Mechanistic studies of phosphoenolpyruvate carboxylase from Zea mays with (Z)- and (E)-3-fluorophosphoenolpyruvate as substrates.

The catalytic mechanism of phosphoenolpyruvate (PEP) carboxylase from Zea mays has been studied using (Z)- and (E)-3-fluorophosphoenolpyruvate (F-PEP) as substrates. Both (Z)- and (E)-F-PEP partition between carboxylation to produce 3-fluorooxalacetate and hydrolysis to produce 3-fluoropyruvate. Carboxylation accounts for 3% of the reaction observed with (Z)-F-PEP, resulting in the formation of (R)-3-fluorooxalacetate, and for 86% of the reaction of (E)-F-PEP forming (S)-3-fluorooxalacetate. Carboxylation of F-PEP occurs on the 2-re face, which corresponds to the 2-si face of PEP. The partitioning of F-PEP between carboxylation and hydrolysis is insensitive to pH but varies with metal ion. Use of 18O-labeled bicarbonate produces phosphate that is multiply labeled with 18O; in addition, 18O is also incorporated into residual (Z)- and (E)-F-PEP. The 13(V/K) isotope effect on the carboxylation of F-PEP catalyzed by PEP carboxylase at pH 8.0, 25 degrees C, is 1.049 +/- 0.003 for (Z)-F-PEP and 1.009 +/- 0.006 for (E)-F-PEP. These results are consistent with a mechanism in which carboxylation of PEP occurs via attack of the enolate of pyruvate on CO2 rather than carboxy phosphate. In this mechanism phosphorylation of bicarbonate to give carboxy phosphate and decarboxylation of the latter are reversible steps. An irreversible step, however, precedes partitioning between carboxylation to give oxalacetate and release of CO2, which results in hydrolysis of PEP.

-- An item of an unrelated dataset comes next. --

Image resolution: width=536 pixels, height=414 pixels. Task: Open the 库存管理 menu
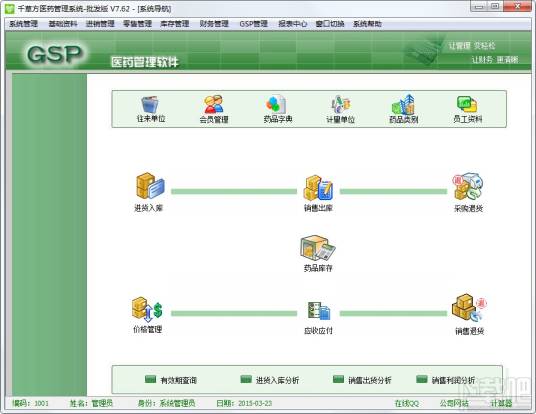pos(175,24)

Mechanistic studies of phosphoenolpyruvate carboxylase from Zea mays utilizing formate as an alternate substrate for bicarbonate.

Formate is an alternate substrate for bicarbonate in the reaction with PEP catalyzed by phosphoenolpyruvate carboxylase from Zea mays, producing formyl phosphate and pyruvate. The Km for formate is 25 +/- 2 mM, and the maximum velocity is 1% of that for bicarbonate at pH 8.0. Use of [18O]formate produces inorganic phosphate containing 1 equiv of 18O, but no label is incorporated into residual phosphoenolpyruvate. PEP carboxylase catalyzes the hydrolysis of phosphoglycolate or L-phospholactate 2000 times more slowly and D-phospholactate 4000 times more slowly than the reaction between bicarbonate and PEP.